Today Stamos is considered a “second tier” Abstract Expressionist whose work owes much to artists such as William Baziotes and Mark Rothko. It is not impossible that his relegation to lesser status is due in part to the damage done to his artistic reputation when he was implicated in the infamous “Rothko Case.” After Mark Rothko’s suicide in 1970, Stamos was named as one of the executors of the artist’s will. Rothko and Stamos were good friends, and Stamos even provided the Rothko family with burial space for the artist (and his wife, who died just six months after Rothko’s suicide) in his family plot. Nevertheless, it was later revealed, in a lengthy court battle instigated on behalf of Rothko’s children, that the executers, along with the Marlborough Gallery, had defrauded the heirs to Rothko’s estate of hundreds of thousands of dollars by selling 100 of the artist’s works to the gallery at a deep discount. The gallery then sold some of the works for up to 800 percent of what it had paid for them.

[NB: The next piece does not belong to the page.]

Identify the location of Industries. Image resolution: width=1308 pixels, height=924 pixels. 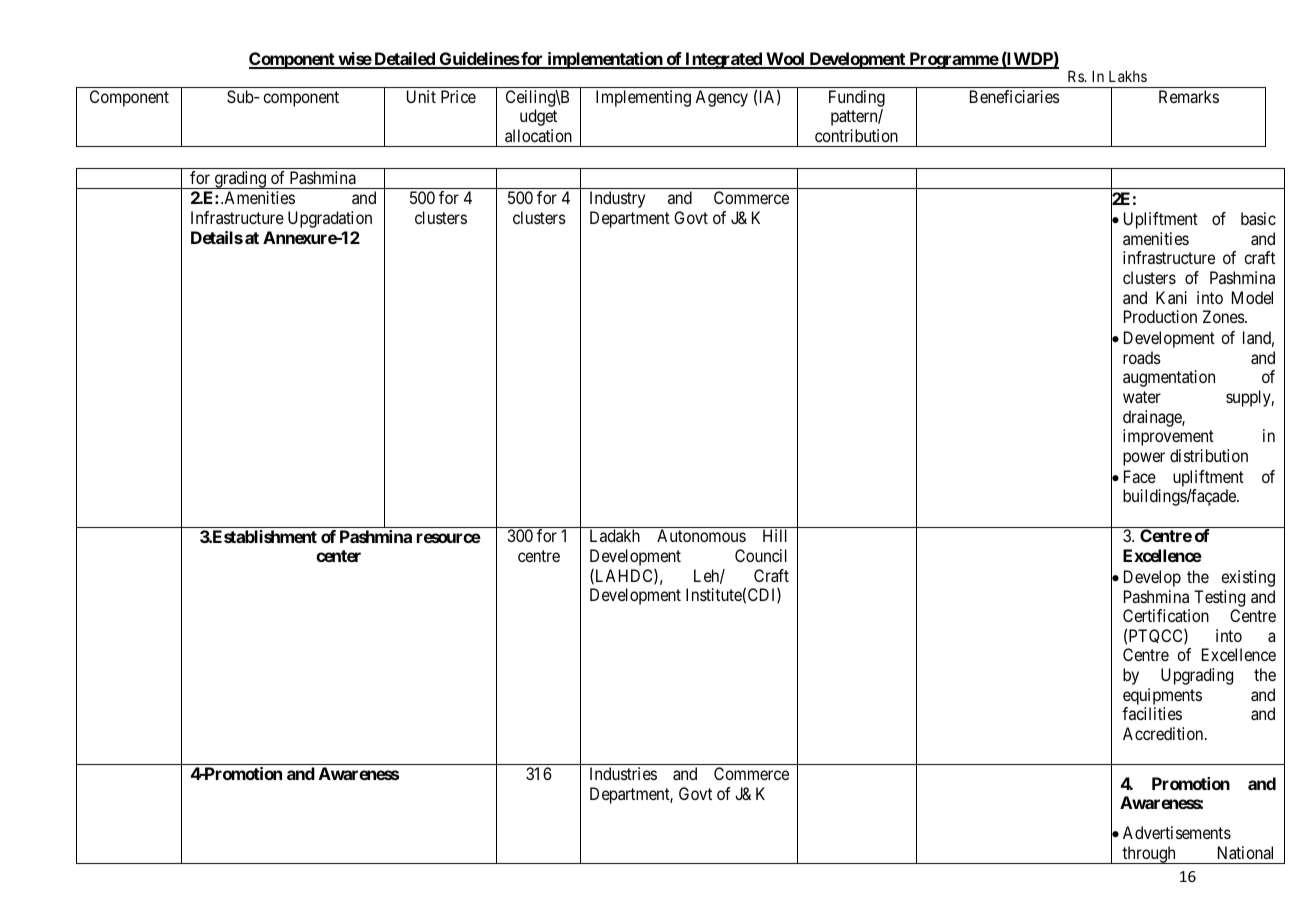
(623, 773).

Although Stamos made no profit from the deal cut with the Marlborough Gallery, the judge deemed him complicit because, in 1971, Stamos signed a contract to be represented by Marlborough. Regardless of how involved Stamos actually was, when the verdict finally came down and Stamos was implicated, his reputation took a hit from which he never fully recovered. It has only been since the 1980s that the stain has faded sufficiently from Stamos’s reputation for him to begin to be considered again fully on the merits of his work.

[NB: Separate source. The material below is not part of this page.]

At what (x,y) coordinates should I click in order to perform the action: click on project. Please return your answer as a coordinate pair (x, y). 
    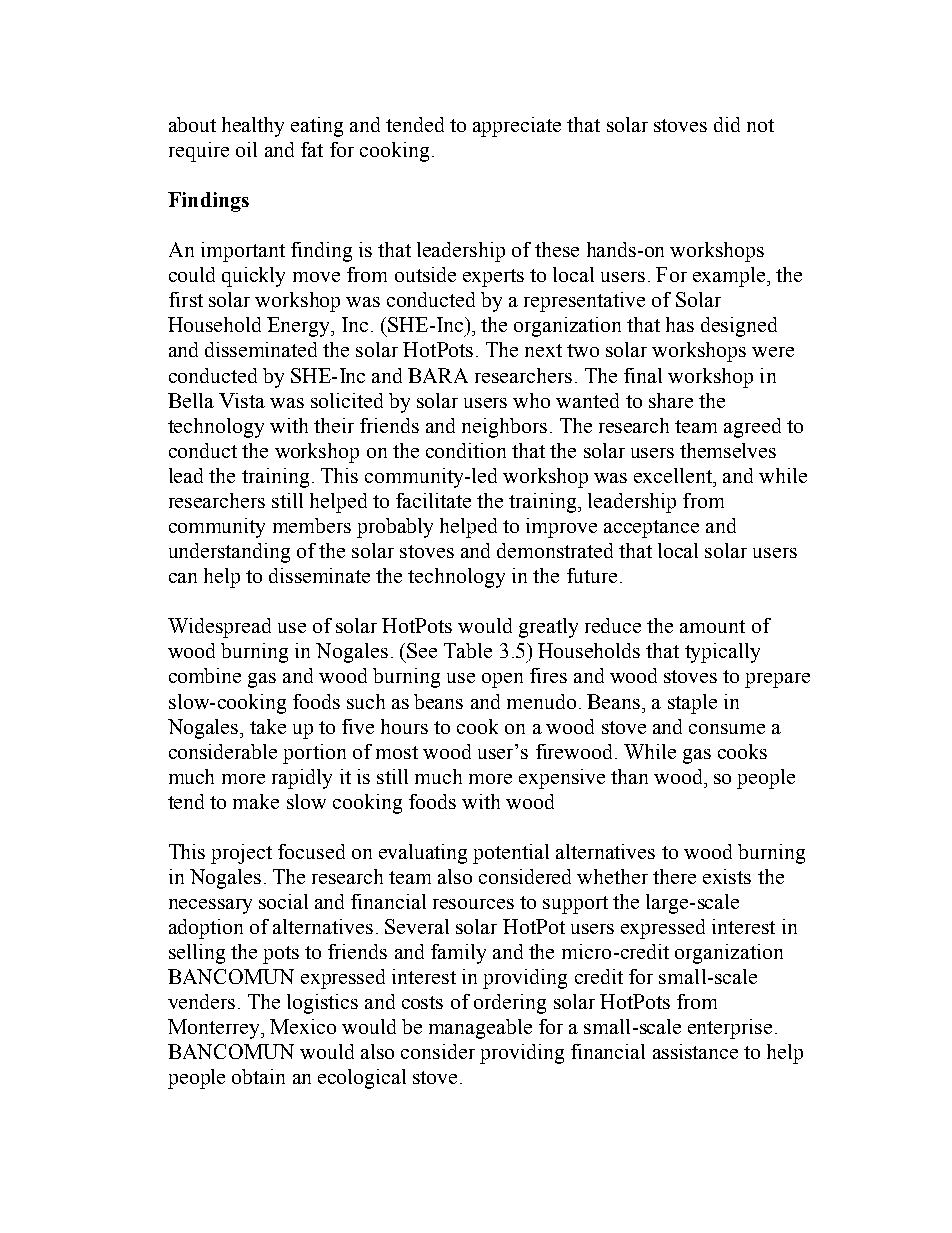
    Looking at the image, I should click on (241, 854).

Of the four works by Stamos in Crystal Bridges’ collection, most bear the complex color surfaces and the soft-focus organic shapes typical of the artist’s earlier work. In Stamos’s later work, the influence of his friend Rothko is evident in the presence of squares or rectangular fields of color, though the colors often still show the signature “chalky” quality or complex layering of his earlier paintings. In his obituary in 1997, the New York Times said that the strength of Stamos’s work “lay in its sense of muffled light and its sensitive, modulated surface.”
When the court case finalized in 1975, Stamos was obliged to surrender his home in Manhattan to the Rothko estate in payment for legal fees, though the family allowed him lifetime tenancy. After that, Stamos lived four months of the year in New York, and the rest of the year he spent in Greece, where he was celebrated as one of the country’s greatest artists. He continued to paint until just a few years before his death.